SET EXERCISE
Please copy the records below, swapping "avatar" for "profile picture" and keeping everything else the same.
----- RAW DATA -----
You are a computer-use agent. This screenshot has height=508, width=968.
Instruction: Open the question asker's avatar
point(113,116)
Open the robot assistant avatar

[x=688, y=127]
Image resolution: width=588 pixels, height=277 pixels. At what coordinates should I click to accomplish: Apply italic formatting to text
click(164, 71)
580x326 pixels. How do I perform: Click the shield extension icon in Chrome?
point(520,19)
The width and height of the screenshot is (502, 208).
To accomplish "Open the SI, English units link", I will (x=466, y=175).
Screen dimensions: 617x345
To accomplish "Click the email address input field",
-----
RESULT
You are a computer-use agent. This screenshot has height=508, width=968.
Instruction: Open the question asker's profile picture
point(113,116)
Open the robot assistant profile picture

[x=688, y=127]
Image resolution: width=588 pixels, height=277 pixels. At what coordinates should I click to accomplish: Apply italic formatting to text
click(164, 71)
580x326 pixels. How do I perform: Click the shield extension icon in Chrome?
point(520,19)
The width and height of the screenshot is (502, 208).
To accomplish "Open the SI, English units link", I will (x=466, y=175).
Screen dimensions: 617x345
To accomplish "Click the email address input field",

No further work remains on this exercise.